Putting the cart before the horse

2 minute read

You’re thinking of getting into home automation, so you’ve gone and bought a bunch of smart devices. Now you’re looking for help in doing something with it all.

Sound familiar? How many posts in forums, reddit, chat rooms, etc does this sound like?

Home automation is a hot topic, there’s adverts on TV and in magazines. You can pick up smart devices at DIY and hobby stores. It’s no longer an online only thing, it’s everywhere. Sadly that means that non-technical people are exposed to it, and the adverts that imply if you just buy their product, it’ll be easy.

These people dive in to automation, without thinking about why or how or even what they’re going to automate. They’ve got their cart, or at least a bunch of things that look like they should make a cart, are are now wondering what to do next.

The Seven Ps

Whether the original British Army version, or one of the more polite alternatives, it’s relevant here. Do some research, think a bit about what you want to achieve first. If that pretty voice control hub doesn’t help you achieve your goal, maybe skip it for now.

Not sure where to begin? There’s a number of ways of approaching that, you could look at the things that would help you (knowing if your train or bus is on time for your commute), the things that annoy you (having to turn off the extractor fan in the bathroom), or just the things you do too often (turning on and off the lights).
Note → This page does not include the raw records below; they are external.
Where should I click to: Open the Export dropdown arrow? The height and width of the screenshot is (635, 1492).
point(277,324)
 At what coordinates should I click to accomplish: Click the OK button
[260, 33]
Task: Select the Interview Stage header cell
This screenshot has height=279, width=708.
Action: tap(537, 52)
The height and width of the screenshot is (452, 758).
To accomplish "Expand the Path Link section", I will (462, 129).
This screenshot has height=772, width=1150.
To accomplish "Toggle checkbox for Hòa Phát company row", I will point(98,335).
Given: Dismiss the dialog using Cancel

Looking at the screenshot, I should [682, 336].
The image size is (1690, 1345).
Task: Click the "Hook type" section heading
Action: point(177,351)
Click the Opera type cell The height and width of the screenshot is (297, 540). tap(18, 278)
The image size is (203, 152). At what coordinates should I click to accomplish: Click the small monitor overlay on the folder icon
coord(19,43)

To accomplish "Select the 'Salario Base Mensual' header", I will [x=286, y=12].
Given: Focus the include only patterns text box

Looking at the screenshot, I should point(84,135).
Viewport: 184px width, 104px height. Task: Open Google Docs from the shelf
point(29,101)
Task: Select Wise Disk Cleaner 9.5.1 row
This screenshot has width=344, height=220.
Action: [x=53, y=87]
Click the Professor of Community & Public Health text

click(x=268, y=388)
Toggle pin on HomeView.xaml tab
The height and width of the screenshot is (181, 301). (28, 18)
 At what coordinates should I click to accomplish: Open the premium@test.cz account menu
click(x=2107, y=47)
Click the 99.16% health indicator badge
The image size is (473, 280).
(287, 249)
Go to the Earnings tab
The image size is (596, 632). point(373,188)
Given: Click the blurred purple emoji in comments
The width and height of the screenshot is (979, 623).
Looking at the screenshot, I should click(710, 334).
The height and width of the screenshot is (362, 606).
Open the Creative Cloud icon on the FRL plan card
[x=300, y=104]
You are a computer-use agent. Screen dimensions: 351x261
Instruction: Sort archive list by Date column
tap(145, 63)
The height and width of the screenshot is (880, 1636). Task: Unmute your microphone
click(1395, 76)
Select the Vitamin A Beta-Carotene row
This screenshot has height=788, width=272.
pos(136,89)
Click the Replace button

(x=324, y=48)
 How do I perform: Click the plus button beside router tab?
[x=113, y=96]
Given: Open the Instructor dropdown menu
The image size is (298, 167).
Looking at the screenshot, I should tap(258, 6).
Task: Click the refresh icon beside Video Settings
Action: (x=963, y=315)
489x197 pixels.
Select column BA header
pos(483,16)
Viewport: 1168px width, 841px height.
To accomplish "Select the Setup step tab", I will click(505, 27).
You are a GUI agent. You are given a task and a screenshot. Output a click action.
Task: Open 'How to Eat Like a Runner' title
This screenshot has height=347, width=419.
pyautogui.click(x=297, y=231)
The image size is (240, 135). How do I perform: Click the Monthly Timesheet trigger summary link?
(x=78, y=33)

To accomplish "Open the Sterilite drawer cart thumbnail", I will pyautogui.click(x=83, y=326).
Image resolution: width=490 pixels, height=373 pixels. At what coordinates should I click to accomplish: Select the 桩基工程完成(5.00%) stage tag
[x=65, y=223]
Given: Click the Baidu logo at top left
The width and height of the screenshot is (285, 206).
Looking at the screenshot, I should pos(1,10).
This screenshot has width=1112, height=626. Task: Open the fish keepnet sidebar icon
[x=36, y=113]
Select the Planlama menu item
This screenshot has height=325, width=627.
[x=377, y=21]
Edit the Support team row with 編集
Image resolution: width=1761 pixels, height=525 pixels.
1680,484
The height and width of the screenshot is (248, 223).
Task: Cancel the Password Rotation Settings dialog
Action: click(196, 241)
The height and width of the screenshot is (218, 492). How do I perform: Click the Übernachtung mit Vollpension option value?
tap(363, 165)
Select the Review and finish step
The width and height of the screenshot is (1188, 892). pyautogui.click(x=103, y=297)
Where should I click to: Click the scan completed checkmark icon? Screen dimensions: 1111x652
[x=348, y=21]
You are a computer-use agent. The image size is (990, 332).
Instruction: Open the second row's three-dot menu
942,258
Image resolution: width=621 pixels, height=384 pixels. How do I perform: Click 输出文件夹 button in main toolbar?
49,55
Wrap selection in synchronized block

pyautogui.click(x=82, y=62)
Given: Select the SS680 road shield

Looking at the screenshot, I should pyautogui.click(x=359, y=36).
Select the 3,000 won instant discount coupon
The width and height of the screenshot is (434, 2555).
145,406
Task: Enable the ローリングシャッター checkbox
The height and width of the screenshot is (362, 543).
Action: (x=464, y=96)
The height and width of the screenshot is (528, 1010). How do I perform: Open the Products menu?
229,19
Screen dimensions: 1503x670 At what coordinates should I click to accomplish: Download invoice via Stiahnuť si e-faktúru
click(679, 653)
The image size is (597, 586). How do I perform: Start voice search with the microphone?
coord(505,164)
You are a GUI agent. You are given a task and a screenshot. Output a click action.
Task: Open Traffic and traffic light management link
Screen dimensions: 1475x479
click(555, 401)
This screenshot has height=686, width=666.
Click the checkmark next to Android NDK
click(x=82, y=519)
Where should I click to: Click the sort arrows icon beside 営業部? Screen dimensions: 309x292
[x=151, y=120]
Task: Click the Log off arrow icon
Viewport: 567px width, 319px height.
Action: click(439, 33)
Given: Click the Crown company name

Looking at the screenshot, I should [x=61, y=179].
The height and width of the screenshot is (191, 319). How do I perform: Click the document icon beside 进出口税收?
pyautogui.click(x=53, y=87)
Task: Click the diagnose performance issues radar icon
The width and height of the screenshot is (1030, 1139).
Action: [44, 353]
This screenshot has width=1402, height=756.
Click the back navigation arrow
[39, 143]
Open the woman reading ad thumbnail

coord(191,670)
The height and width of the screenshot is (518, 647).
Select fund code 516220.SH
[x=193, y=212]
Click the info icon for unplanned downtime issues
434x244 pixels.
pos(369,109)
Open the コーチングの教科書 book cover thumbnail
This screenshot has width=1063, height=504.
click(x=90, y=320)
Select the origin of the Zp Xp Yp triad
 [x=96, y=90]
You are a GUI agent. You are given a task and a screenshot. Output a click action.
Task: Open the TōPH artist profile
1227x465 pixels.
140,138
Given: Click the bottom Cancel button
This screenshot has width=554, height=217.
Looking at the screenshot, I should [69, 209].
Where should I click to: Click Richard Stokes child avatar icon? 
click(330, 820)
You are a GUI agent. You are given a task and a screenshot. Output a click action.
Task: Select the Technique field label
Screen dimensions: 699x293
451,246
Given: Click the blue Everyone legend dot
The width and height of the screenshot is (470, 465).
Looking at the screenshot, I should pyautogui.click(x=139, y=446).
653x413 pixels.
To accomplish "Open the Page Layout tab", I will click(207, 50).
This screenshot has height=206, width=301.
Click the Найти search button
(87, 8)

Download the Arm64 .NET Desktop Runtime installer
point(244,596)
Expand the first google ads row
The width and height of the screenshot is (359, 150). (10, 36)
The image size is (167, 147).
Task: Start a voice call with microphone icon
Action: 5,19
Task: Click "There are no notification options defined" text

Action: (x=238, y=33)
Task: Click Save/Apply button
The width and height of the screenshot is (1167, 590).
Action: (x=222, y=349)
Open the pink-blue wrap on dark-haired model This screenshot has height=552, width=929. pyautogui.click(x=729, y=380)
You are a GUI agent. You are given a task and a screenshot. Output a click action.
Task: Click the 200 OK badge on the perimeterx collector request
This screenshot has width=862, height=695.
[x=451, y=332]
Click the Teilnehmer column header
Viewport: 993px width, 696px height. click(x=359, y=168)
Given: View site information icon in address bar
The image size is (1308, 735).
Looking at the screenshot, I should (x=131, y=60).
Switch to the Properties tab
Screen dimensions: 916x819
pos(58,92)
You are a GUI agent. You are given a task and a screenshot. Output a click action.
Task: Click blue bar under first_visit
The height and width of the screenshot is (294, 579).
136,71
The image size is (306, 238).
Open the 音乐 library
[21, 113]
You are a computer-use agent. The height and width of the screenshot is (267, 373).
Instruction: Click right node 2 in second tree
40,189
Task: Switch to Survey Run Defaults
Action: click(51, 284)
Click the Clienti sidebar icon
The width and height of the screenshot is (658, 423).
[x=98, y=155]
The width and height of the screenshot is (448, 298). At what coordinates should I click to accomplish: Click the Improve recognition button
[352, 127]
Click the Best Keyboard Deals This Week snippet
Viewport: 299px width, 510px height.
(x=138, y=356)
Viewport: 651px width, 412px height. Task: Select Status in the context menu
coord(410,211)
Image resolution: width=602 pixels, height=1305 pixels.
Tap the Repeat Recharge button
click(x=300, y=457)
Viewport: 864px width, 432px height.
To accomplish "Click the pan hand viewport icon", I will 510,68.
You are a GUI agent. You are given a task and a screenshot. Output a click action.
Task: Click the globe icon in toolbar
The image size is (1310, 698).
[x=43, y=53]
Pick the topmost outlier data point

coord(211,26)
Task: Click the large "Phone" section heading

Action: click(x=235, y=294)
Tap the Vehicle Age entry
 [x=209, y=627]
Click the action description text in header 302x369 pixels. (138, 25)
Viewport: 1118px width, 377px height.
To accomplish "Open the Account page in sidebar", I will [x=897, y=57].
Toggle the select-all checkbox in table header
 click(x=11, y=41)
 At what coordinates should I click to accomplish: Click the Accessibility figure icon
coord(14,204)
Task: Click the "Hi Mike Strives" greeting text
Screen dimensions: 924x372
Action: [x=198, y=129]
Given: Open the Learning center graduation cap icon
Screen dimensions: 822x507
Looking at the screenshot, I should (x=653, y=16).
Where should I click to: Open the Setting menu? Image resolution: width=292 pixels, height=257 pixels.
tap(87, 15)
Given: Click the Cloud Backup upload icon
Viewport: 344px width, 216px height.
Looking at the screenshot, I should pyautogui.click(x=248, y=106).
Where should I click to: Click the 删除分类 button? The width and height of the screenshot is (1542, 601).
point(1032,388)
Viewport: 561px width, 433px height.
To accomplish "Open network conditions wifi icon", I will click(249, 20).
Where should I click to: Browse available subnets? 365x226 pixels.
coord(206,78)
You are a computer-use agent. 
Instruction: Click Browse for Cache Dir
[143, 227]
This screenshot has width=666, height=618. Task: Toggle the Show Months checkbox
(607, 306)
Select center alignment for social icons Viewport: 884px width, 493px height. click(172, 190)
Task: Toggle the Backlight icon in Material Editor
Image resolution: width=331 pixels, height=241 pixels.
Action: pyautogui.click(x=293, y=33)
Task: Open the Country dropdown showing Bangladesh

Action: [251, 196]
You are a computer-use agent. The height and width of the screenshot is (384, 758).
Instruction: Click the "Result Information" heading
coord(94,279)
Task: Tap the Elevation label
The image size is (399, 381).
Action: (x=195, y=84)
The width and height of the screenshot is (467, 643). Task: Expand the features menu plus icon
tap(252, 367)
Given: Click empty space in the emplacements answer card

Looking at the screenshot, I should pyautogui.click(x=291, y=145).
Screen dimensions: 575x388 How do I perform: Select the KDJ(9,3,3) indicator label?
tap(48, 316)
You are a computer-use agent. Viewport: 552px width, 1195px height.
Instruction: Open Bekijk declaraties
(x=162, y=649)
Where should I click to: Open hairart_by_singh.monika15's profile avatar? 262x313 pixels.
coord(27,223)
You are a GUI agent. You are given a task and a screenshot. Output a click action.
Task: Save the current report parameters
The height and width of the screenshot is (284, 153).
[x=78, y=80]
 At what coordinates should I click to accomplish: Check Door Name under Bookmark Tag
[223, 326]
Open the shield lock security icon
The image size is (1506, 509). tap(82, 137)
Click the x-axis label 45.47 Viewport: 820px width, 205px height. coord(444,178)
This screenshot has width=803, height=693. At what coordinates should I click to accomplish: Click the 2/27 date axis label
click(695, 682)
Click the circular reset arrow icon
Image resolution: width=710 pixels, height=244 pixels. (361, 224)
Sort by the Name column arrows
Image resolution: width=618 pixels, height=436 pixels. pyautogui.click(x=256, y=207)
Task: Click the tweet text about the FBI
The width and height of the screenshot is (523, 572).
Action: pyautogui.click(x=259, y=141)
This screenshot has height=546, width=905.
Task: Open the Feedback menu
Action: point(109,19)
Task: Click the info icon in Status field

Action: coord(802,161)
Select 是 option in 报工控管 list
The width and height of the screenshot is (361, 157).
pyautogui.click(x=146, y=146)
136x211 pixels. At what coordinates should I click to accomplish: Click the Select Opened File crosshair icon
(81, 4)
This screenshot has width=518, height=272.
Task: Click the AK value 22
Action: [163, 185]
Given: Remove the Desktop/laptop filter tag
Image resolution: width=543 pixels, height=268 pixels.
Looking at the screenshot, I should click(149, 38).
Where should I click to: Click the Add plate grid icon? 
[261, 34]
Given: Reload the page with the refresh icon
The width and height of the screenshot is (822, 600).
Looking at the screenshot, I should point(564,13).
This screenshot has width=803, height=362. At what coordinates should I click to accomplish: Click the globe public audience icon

Once you’ve got that list, you can start your research to see what’s needed to make it happen. Some things will require various pieces of hardware, some may require little more than a Raspberry Pi and a working Internet connection. Some may even be simpler done with dumb commodity hardware than automation.

Looking before leaping

My recommendation then is simple - do some research before you commit to any choice of home automation platform, smart device, or similar. Work out what your goals are and what your budget is - in terms of both money and time, since these will often be a trade.

And don’t rush. Rushing leads to frustration. Remember you’re about to embark on something new, something you’ve never done before. There will be a learning curve ahead, and there’s no way to predict if it’ll be a gentle slope, or a cliff.